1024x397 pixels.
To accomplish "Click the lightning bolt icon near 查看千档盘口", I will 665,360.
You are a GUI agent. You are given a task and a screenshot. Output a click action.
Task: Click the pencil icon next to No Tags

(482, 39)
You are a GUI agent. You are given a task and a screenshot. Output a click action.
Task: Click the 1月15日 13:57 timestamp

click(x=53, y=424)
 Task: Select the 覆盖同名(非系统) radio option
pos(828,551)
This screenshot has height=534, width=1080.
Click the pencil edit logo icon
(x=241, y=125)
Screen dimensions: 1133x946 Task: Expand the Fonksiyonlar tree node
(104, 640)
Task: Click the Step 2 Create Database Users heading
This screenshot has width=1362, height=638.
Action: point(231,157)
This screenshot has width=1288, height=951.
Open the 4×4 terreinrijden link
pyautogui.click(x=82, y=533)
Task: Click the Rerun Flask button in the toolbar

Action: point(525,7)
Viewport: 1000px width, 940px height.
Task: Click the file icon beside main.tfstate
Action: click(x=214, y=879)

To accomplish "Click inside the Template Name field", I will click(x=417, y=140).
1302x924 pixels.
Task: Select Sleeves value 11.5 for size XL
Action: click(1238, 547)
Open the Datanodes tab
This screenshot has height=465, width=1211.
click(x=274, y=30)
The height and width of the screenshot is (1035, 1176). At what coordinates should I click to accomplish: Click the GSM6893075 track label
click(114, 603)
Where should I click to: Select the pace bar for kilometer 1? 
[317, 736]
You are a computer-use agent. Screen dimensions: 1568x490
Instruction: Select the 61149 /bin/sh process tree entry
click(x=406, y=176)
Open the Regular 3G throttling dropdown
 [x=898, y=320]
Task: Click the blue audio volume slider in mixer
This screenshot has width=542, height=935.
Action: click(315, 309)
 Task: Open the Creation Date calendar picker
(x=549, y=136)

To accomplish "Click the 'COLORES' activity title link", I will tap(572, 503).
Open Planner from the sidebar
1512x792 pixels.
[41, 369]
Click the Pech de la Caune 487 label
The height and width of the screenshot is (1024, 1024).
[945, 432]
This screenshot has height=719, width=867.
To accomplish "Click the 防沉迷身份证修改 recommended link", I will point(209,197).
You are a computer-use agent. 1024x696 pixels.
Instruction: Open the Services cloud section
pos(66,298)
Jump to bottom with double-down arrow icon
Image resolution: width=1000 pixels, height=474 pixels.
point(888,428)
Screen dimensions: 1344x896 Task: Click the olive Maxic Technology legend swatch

▶ _Try it_:
Write back every line of the material exactly as it was provided.

▶ _Written answer_:
1024x397 pixels.
To accomplish "Click the lightning bolt icon near 查看千档盘口", I will 665,360.
You are a GUI agent. You are given a task and a screenshot. Output a click action.
Task: Click the pencil icon next to No Tags

(482, 39)
You are a GUI agent. You are given a task and a screenshot. Output a click action.
Task: Click the 1月15日 13:57 timestamp

click(x=53, y=424)
 Task: Select the 覆盖同名(非系统) radio option
pos(828,551)
This screenshot has height=534, width=1080.
Click the pencil edit logo icon
(x=241, y=125)
Screen dimensions: 1133x946 Task: Expand the Fonksiyonlar tree node
(104, 640)
Task: Click the Step 2 Create Database Users heading
This screenshot has width=1362, height=638.
Action: point(231,157)
This screenshot has width=1288, height=951.
Open the 4×4 terreinrijden link
pyautogui.click(x=82, y=533)
Task: Click the Rerun Flask button in the toolbar

Action: point(525,7)
Viewport: 1000px width, 940px height.
Task: Click the file icon beside main.tfstate
Action: click(x=214, y=879)

To accomplish "Click inside the Template Name field", I will click(x=417, y=140).
1302x924 pixels.
Task: Select Sleeves value 11.5 for size XL
Action: click(1238, 547)
Open the Datanodes tab
This screenshot has height=465, width=1211.
click(x=274, y=30)
The height and width of the screenshot is (1035, 1176). At what coordinates should I click to accomplish: Click the GSM6893075 track label
click(114, 603)
Where should I click to: Select the pace bar for kilometer 1? 
[317, 736]
You are a computer-use agent. Screen dimensions: 1568x490
Instruction: Select the 61149 /bin/sh process tree entry
click(x=406, y=176)
Open the Regular 3G throttling dropdown
 [x=898, y=320]
Task: Click the blue audio volume slider in mixer
This screenshot has width=542, height=935.
Action: click(315, 309)
 Task: Open the Creation Date calendar picker
(x=549, y=136)

To accomplish "Click the 'COLORES' activity title link", I will tap(572, 503).
Open Planner from the sidebar
1512x792 pixels.
[41, 369]
Click the Pech de la Caune 487 label
The height and width of the screenshot is (1024, 1024).
[945, 432]
This screenshot has height=719, width=867.
To accomplish "Click the 防沉迷身份证修改 recommended link", I will point(209,197).
You are a computer-use agent. 1024x696 pixels.
Instruction: Open the Services cloud section
pos(66,298)
Jump to bottom with double-down arrow icon
Image resolution: width=1000 pixels, height=474 pixels.
point(888,428)
Screen dimensions: 1344x896 Task: Click the olive Maxic Technology legend swatch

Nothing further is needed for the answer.